**TASK**
Copy the records below exactly as they appear.

[Opening DATA FOR THIS EXERCISE section]

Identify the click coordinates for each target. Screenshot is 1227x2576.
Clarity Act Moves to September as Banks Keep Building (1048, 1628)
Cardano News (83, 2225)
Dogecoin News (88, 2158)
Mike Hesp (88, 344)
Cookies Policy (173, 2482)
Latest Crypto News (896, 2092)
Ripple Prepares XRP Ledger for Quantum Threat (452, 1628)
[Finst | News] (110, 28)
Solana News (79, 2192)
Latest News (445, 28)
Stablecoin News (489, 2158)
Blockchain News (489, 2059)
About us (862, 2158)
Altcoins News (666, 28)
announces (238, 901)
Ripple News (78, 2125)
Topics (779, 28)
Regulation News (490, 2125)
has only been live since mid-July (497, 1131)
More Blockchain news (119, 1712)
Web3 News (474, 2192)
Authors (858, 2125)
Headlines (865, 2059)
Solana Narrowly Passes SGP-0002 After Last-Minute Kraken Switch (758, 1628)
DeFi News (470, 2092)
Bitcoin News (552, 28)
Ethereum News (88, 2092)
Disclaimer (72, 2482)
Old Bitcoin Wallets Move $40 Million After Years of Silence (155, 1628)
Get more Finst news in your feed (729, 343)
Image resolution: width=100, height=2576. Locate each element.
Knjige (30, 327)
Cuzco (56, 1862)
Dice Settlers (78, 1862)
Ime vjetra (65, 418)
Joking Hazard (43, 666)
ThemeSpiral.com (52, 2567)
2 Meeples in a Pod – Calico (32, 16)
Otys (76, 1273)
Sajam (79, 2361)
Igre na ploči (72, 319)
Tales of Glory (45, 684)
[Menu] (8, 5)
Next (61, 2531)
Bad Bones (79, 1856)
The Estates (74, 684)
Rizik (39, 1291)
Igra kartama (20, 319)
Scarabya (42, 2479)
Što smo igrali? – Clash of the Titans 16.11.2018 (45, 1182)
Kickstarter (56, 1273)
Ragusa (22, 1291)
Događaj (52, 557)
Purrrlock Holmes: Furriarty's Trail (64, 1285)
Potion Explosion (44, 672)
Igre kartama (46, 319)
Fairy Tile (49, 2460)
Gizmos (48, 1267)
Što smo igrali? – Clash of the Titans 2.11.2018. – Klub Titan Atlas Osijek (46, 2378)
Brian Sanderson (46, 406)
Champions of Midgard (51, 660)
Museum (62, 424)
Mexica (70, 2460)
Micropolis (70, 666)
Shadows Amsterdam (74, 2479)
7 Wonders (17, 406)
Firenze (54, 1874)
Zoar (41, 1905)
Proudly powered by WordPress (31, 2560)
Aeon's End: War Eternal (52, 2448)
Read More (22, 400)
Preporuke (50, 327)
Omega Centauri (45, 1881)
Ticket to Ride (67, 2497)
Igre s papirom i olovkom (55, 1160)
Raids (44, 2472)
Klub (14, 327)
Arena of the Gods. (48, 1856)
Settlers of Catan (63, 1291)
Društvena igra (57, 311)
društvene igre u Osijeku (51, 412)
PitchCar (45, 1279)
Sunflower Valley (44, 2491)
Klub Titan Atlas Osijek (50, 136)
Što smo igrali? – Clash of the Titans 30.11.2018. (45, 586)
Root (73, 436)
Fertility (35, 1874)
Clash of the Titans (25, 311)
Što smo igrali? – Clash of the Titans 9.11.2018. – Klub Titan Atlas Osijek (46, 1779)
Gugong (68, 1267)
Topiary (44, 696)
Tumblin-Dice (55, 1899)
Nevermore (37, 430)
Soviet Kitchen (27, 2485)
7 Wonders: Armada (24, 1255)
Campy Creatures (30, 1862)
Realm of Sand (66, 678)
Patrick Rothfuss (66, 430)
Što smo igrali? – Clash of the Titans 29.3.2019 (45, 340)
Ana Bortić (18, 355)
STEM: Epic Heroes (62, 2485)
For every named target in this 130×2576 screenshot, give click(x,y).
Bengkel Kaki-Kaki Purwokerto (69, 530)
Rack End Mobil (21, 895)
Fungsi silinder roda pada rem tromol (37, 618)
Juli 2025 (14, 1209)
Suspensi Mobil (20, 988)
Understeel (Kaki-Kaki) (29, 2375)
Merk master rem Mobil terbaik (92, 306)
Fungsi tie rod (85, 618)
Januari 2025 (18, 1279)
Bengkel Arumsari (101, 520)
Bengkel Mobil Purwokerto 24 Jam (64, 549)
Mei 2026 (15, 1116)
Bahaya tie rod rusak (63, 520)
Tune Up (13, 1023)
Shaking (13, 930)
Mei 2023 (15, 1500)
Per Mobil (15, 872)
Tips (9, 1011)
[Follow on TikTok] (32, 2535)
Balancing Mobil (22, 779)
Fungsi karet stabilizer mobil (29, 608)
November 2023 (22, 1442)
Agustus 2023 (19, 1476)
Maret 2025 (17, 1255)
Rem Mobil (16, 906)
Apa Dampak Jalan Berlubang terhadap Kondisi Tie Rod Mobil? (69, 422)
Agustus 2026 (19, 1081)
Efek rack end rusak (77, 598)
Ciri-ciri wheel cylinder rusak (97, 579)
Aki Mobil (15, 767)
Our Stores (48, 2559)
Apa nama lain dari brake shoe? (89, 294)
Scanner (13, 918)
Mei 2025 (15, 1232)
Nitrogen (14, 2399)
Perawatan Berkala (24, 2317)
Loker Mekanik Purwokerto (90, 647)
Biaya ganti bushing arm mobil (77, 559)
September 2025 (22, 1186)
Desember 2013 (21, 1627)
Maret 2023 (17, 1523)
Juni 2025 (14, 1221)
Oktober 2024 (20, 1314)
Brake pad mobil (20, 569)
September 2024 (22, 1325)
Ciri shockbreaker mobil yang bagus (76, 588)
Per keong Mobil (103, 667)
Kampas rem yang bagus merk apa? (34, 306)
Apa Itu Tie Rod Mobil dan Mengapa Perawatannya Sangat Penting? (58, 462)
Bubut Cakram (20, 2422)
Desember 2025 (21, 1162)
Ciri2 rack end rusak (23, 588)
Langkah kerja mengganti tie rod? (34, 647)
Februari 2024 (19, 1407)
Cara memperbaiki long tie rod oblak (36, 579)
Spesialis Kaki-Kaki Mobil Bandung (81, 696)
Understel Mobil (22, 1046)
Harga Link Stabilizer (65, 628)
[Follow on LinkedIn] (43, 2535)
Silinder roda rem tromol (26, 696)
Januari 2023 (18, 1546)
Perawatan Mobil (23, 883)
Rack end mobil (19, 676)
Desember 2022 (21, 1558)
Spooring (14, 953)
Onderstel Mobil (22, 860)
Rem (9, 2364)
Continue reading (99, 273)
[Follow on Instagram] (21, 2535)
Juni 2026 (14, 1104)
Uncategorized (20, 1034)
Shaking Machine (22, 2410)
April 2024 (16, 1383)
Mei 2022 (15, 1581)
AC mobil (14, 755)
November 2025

[Closing DATA FOR THIS EXERCISE section]

**EXERCISE ANSWER**
Identify the click coordinates for each target. Screenshot is 1227x2576.
Clarity Act Moves to September as Banks Keep Building (1048, 1628)
Cardano News (83, 2225)
Dogecoin News (88, 2158)
Mike Hesp (88, 344)
Cookies Policy (173, 2482)
Latest Crypto News (896, 2092)
Ripple Prepares XRP Ledger for Quantum Threat (452, 1628)
[Finst | News] (110, 28)
Solana News (79, 2192)
Latest News (445, 28)
Stablecoin News (489, 2158)
Blockchain News (489, 2059)
About us (862, 2158)
Altcoins News (666, 28)
announces (238, 901)
Ripple News (78, 2125)
Topics (779, 28)
Regulation News (490, 2125)
has only been live since mid-July (497, 1131)
More Blockchain news (119, 1712)
Web3 News (474, 2192)
Authors (858, 2125)
Headlines (865, 2059)
Solana Narrowly Passes SGP-0002 After Last-Minute Kraken Switch (758, 1628)
DeFi News (470, 2092)
Bitcoin News (552, 28)
Ethereum News (88, 2092)
Disclaimer (72, 2482)
Old Bitcoin Wallets Move $40 Million After Years of Silence (155, 1628)
Get more Finst news in your feed (729, 343)
Image resolution: width=100, height=2576. Locate each element.
Knjige (30, 327)
Cuzco (56, 1862)
Dice Settlers (78, 1862)
Ime vjetra (65, 418)
Joking Hazard (43, 666)
ThemeSpiral.com (52, 2567)
2 Meeples in a Pod – Calico (32, 16)
Otys (76, 1273)
Sajam (79, 2361)
Igre na ploči (72, 319)
Tales of Glory (45, 684)
[Menu] (8, 5)
Next (61, 2531)
Bad Bones (79, 1856)
The Estates (74, 684)
Rizik (39, 1291)
Igra kartama (20, 319)
Scarabya (42, 2479)
Što smo igrali? – Clash of the Titans 16.11.2018 (45, 1182)
Kickstarter (56, 1273)
Ragusa (22, 1291)
Događaj (52, 557)
Purrrlock Holmes: Furriarty's Trail (64, 1285)
Potion Explosion (44, 672)
Igre kartama (46, 319)
Fairy Tile (49, 2460)
Gizmos (48, 1267)
Što smo igrali? – Clash of the Titans 2.11.2018. – Klub Titan Atlas Osijek (46, 2378)
Brian Sanderson (46, 406)
Champions of Midgard (51, 660)
Museum (62, 424)
Mexica (70, 2460)
Micropolis (70, 666)
Shadows Amsterdam (74, 2479)
7 Wonders (17, 406)
Firenze (54, 1874)
Zoar (41, 1905)
Proudly powered by WordPress (31, 2560)
Aeon's End: War Eternal (52, 2448)
Read More (22, 400)
Preporuke (50, 327)
Omega Centauri (45, 1881)
Ticket to Ride (67, 2497)
Igre s papirom i olovkom (55, 1160)
Raids (44, 2472)
Klub (14, 327)
Arena of the Gods. (48, 1856)
Settlers of Catan (63, 1291)
Društvena igra (57, 311)
društvene igre u Osijeku (51, 412)
PitchCar (45, 1279)
Sunflower Valley (44, 2491)
Klub Titan Atlas Osijek (50, 136)
Što smo igrali? – Clash of the Titans 30.11.2018. (45, 586)
Root (73, 436)
Fertility (35, 1874)
Clash of the Titans (25, 311)
Što smo igrali? – Clash of the Titans 9.11.2018. – Klub Titan Atlas Osijek (46, 1779)
Gugong (68, 1267)
Topiary (44, 696)
Tumblin-Dice (55, 1899)
Nevermore (37, 430)
Soviet Kitchen (27, 2485)
7 Wonders: Armada (24, 1255)
Campy Creatures (30, 1862)
Realm of Sand (66, 678)
Patrick Rothfuss (66, 430)
Što smo igrali? – Clash of the Titans 29.3.2019 (45, 340)
Ana Bortić (18, 355)
STEM: Epic Heroes (62, 2485)
For every named target in this 130×2576 screenshot, give click(x,y).
Bengkel Kaki-Kaki Purwokerto (69, 530)
Rack End Mobil (21, 895)
Fungsi silinder roda pada rem tromol (37, 618)
Juli 2025 (14, 1209)
Suspensi Mobil (20, 988)
Understeel (Kaki-Kaki) (29, 2375)
Merk master rem Mobil terbaik (92, 306)
Fungsi tie rod (85, 618)
Januari 2025 (18, 1279)
Bengkel Arumsari (101, 520)
Bengkel Mobil Purwokerto 24 Jam (64, 549)
Mei 2026 (15, 1116)
Bahaya tie rod rusak (63, 520)
Tune Up (13, 1023)
Shaking (13, 930)
Mei 2023 (15, 1500)
Per Mobil (15, 872)
Tips (9, 1011)
[Follow on TikTok] (32, 2535)
Balancing Mobil (22, 779)
Fungsi karet stabilizer mobil (29, 608)
November 2023 (22, 1442)
Agustus 2023 (19, 1476)
Maret 2025 (17, 1255)
Rem Mobil (16, 906)
Apa Dampak Jalan Berlubang terhadap Kondisi Tie Rod Mobil? (69, 422)
Agustus 2026 (19, 1081)
Efek rack end rusak (77, 598)
Ciri-ciri wheel cylinder rusak (97, 579)
Aki Mobil (15, 767)
Our Stores (48, 2559)
Apa nama lain dari brake shoe? (89, 294)
Scanner (13, 918)
Mei 2025 (15, 1232)
Nitrogen (14, 2399)
Perawatan Berkala (24, 2317)
Loker Mekanik Purwokerto (90, 647)
Biaya ganti bushing arm mobil (77, 559)
September 2025 (22, 1186)
Desember 2013 (21, 1627)
Maret 2023 (17, 1523)
Juni 2025 (14, 1221)
Oktober 2024 (20, 1314)
Brake pad mobil (20, 569)
September 2024 (22, 1325)
Ciri shockbreaker mobil yang bagus (76, 588)
Per keong Mobil (103, 667)
Kampas rem yang bagus merk apa? (34, 306)
Apa Itu Tie Rod Mobil dan Mengapa Perawatannya Sangat Penting? (58, 462)
Bubut Cakram (20, 2422)
Desember 2025 (21, 1162)
Ciri2 rack end rusak (23, 588)
Langkah kerja mengganti tie rod? (34, 647)
Februari 2024 (19, 1407)
Cara memperbaiki long tie rod oblak (36, 579)
Spesialis Kaki-Kaki Mobil Bandung (81, 696)
Understel Mobil (22, 1046)
Harga Link Stabilizer (65, 628)
[Follow on LinkedIn] (43, 2535)
Silinder roda rem tromol (26, 696)
Januari 2023 (18, 1546)
Perawatan Mobil (23, 883)
Rack end mobil (19, 676)
Desember 2022 (21, 1558)
Spooring (14, 953)
Onderstel Mobil (22, 860)
Rem (9, 2364)
Continue reading (99, 273)
[Follow on Instagram] (21, 2535)
Juni 2026 (14, 1104)
Uncategorized (20, 1034)
Shaking Machine (22, 2410)
April 2024 (16, 1383)
Mei 2022 (15, 1581)
AC mobil (14, 755)
November 2025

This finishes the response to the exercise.